As part of The Ohio State University’s emphasis on promoting student financial wellness, the Student Life Student Wellness Center uses iGrad’s Financial Wellness platform for on-demand, interactive financial education resources.
Research from The Study on Collegiate Financial Wellness by Ohio State’s Center for the Study of Student Life1, informs that 77 percent of Ohio State students report that they believe college is a good investment in their financial future, a significant number of students report feeling stressed about their current financial situation. Fifty-seven percent of surveyed students worry about having enough money to pay for school. Additionally, 62 percent expressed concern about simply paying their monthly bills. Of those students who borrowed money during college, 43 percent report that the total amount they owe cause a large or extreme amount of stress.
iGrad is an important part of Ohio State’s financial education program, Scarlet and Gray Financial. Located within the Office of Student Life, Student Wellness Center, The Ohio State University’s Scarlet and Gray Financial peer education program reaches more than 10,000 students annually in goal-oriented financial education services. Scarlet and Gray Financial is nationally recognized as a leading higher education financial wellness organization2, recently appearing in the United States Department of Treasury’s Best Practices for Financial Education at Institutions of Higher Education report.
Ohio State’s Student Life Financial Education Program Coordinator Ben Raines said the program is an important part of the university’s financial wellness efforts.
“In addition to the program’s one-on-one coaching services and in person presentation, iGrad offers on demand resources with a wide variety of topics for students with an ever-growing need for financial education,” he said. “From the first student loan to understanding health insurance at their first job, we utilize the educational program to ensure students are making informed choices.”

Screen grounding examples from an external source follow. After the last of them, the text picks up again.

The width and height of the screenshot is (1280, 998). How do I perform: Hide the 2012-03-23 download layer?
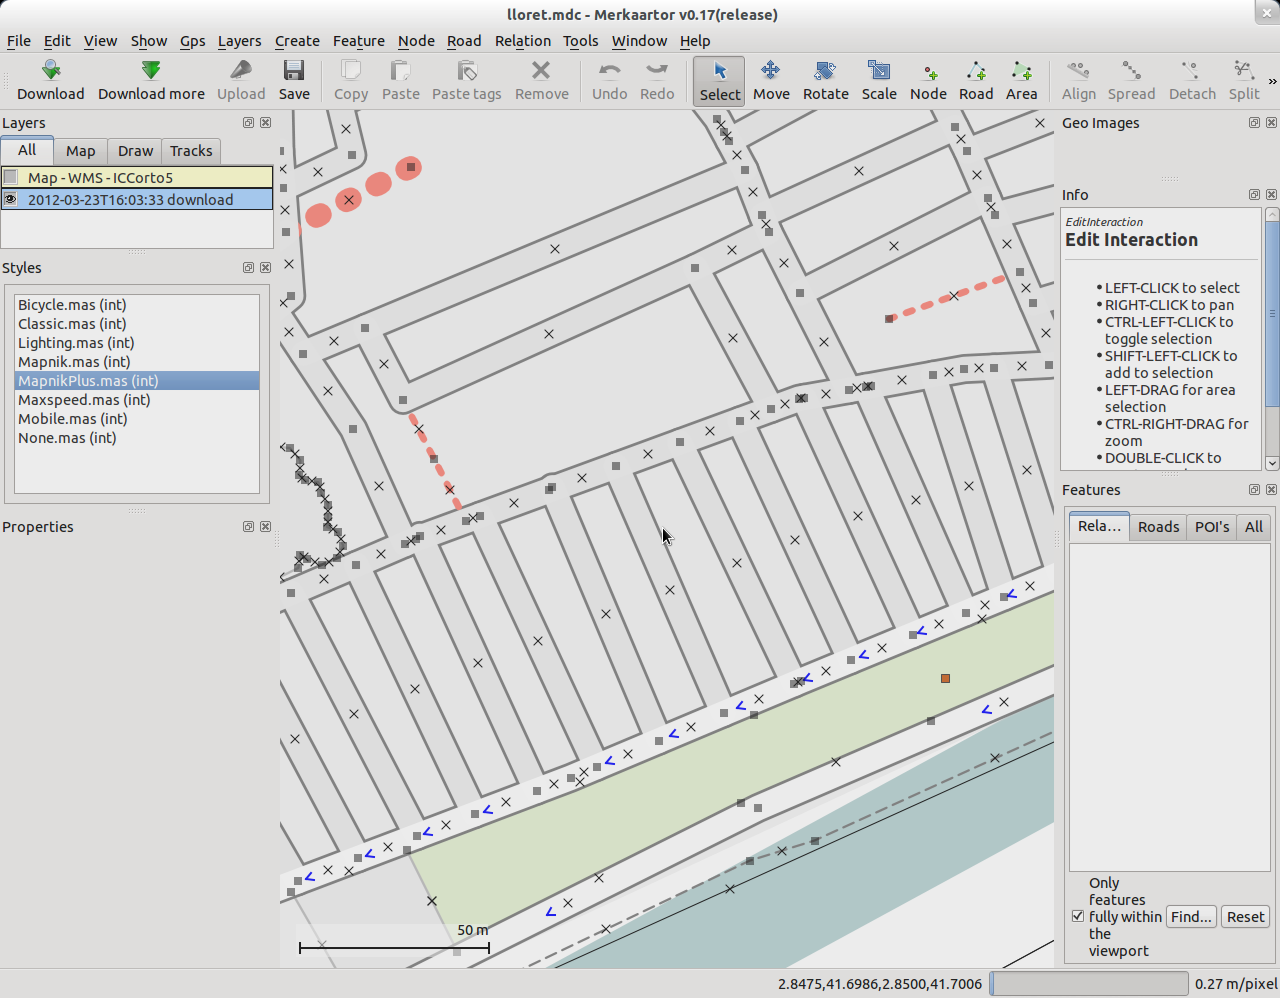[x=11, y=199]
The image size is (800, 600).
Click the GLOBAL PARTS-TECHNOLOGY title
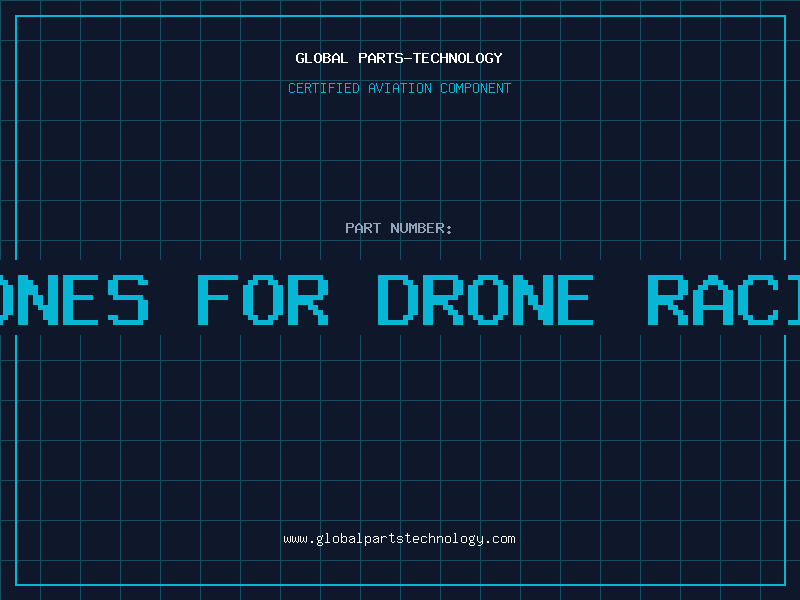coord(399,58)
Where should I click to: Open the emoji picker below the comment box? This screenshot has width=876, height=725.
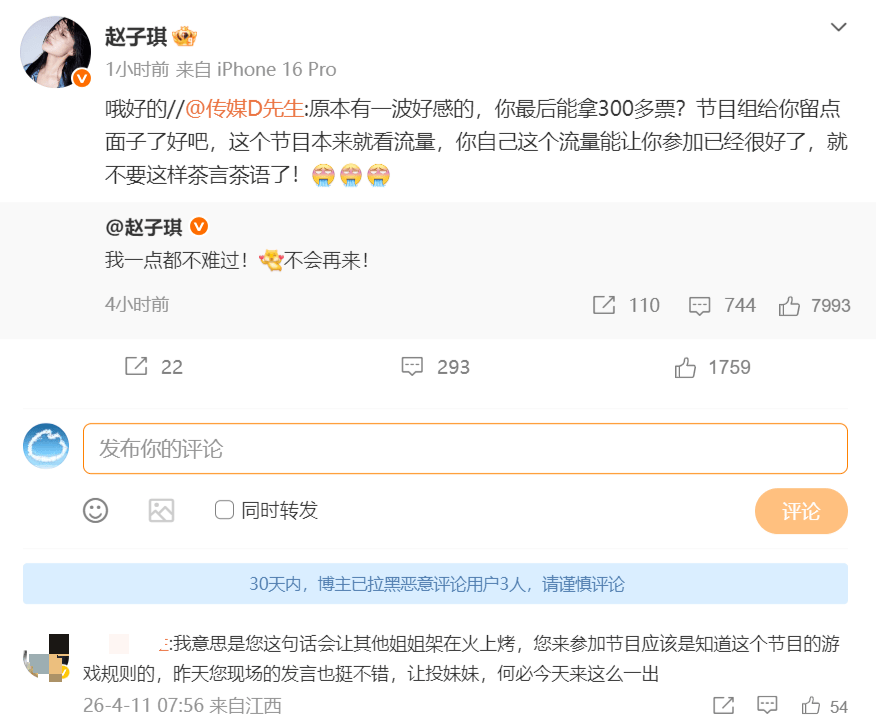tap(95, 511)
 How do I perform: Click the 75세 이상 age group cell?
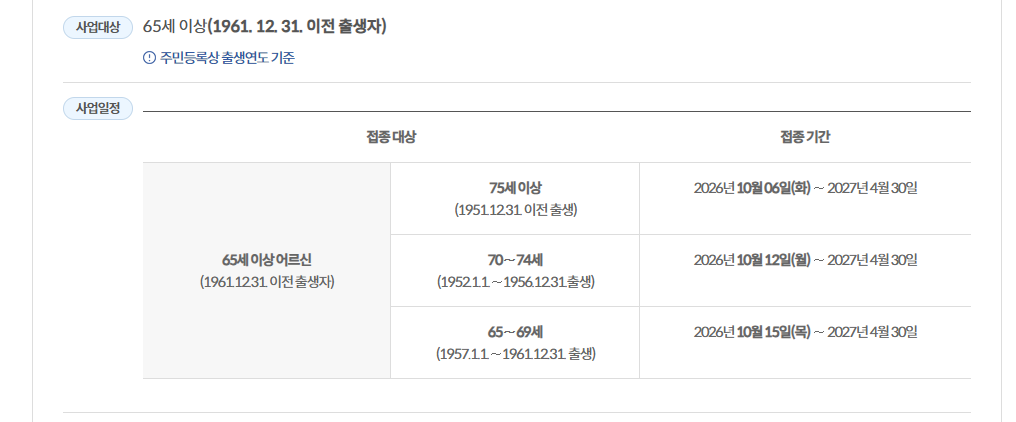[515, 198]
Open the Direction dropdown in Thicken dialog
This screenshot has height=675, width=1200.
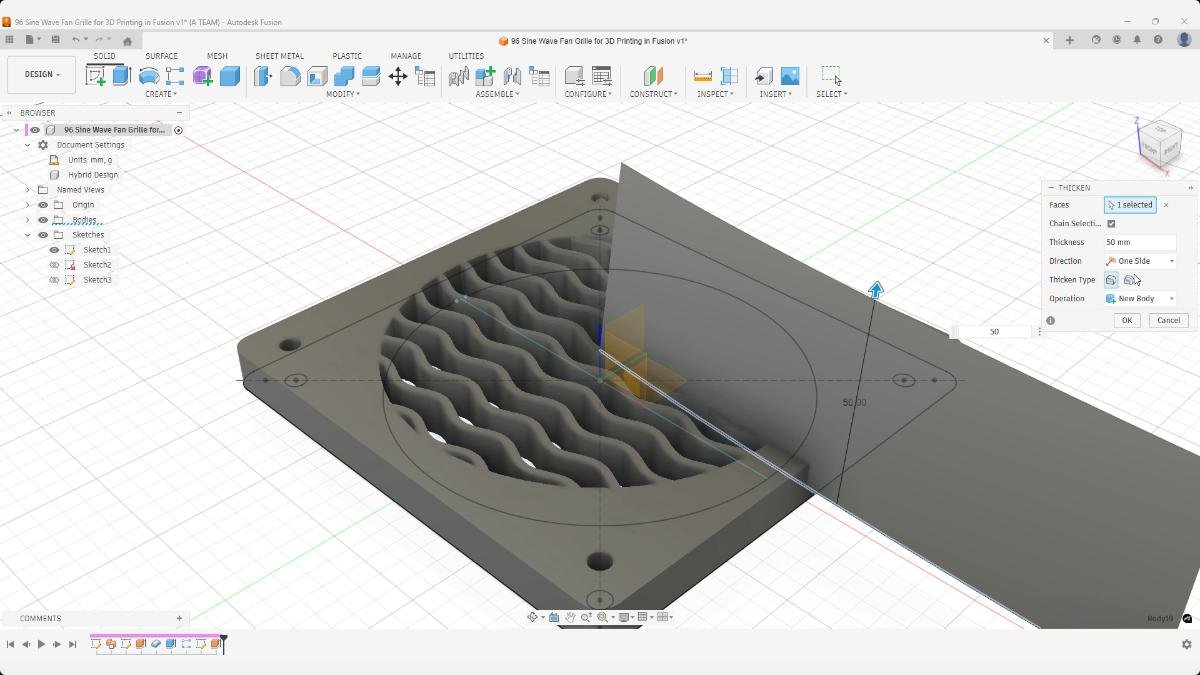coord(1171,261)
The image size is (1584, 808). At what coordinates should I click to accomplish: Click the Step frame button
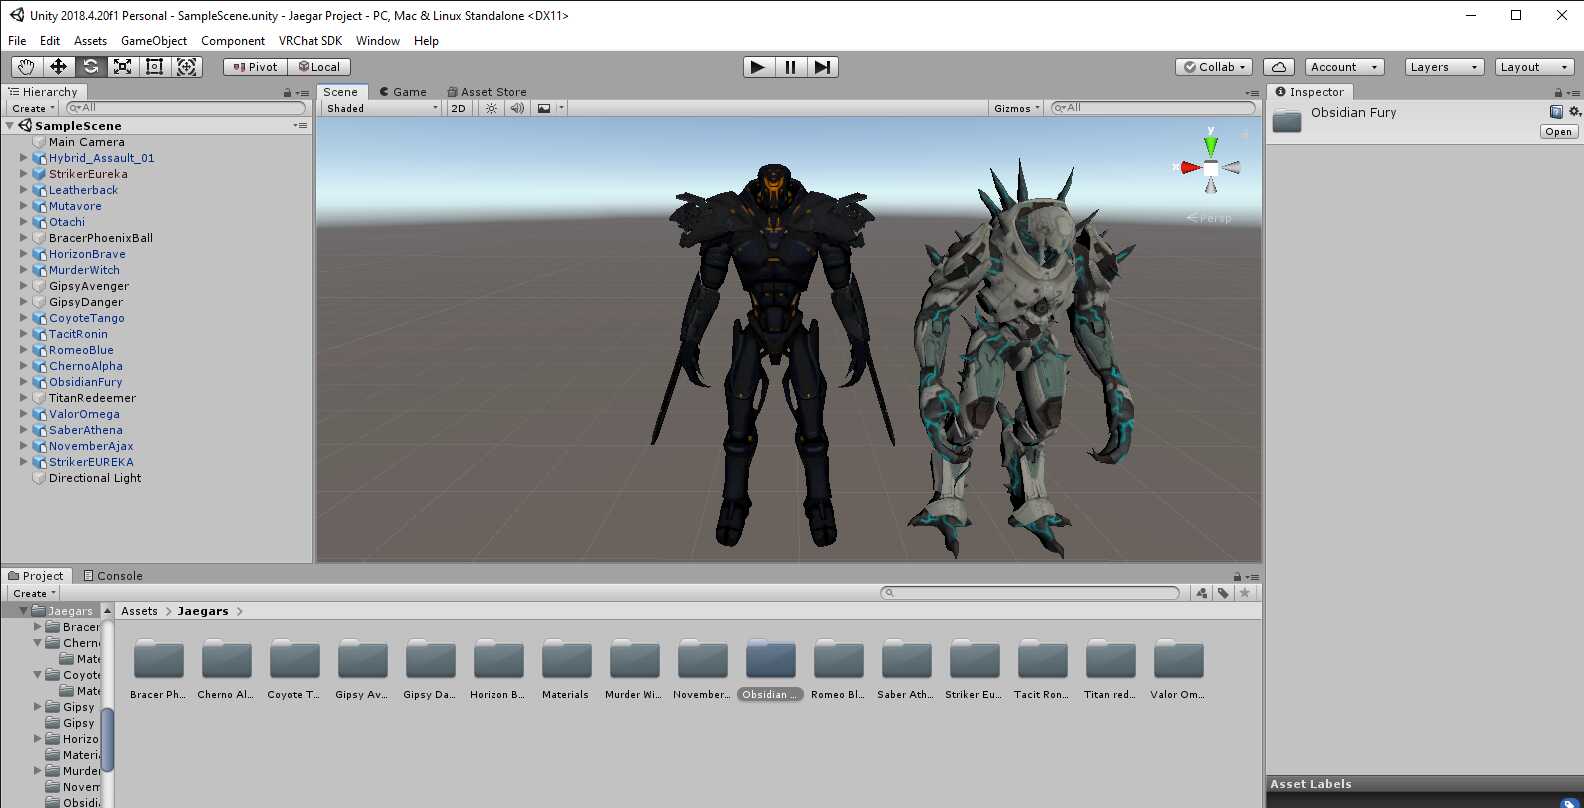(822, 67)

The service plays a role in the university’s Second-year Transformational Experience Program (STEP). All 3,400 members of the STEP cohort are required to complete two iGrad courses prior to one-on-one coaching appointments with a peer financial coach. The program is also available as a supplement to academic courses, with some instructors offering particular courses or tools as a class assignment. This year, the STEP program, including the financial wellness component, expands to students, faculty and staff at all six Ohio State campuses.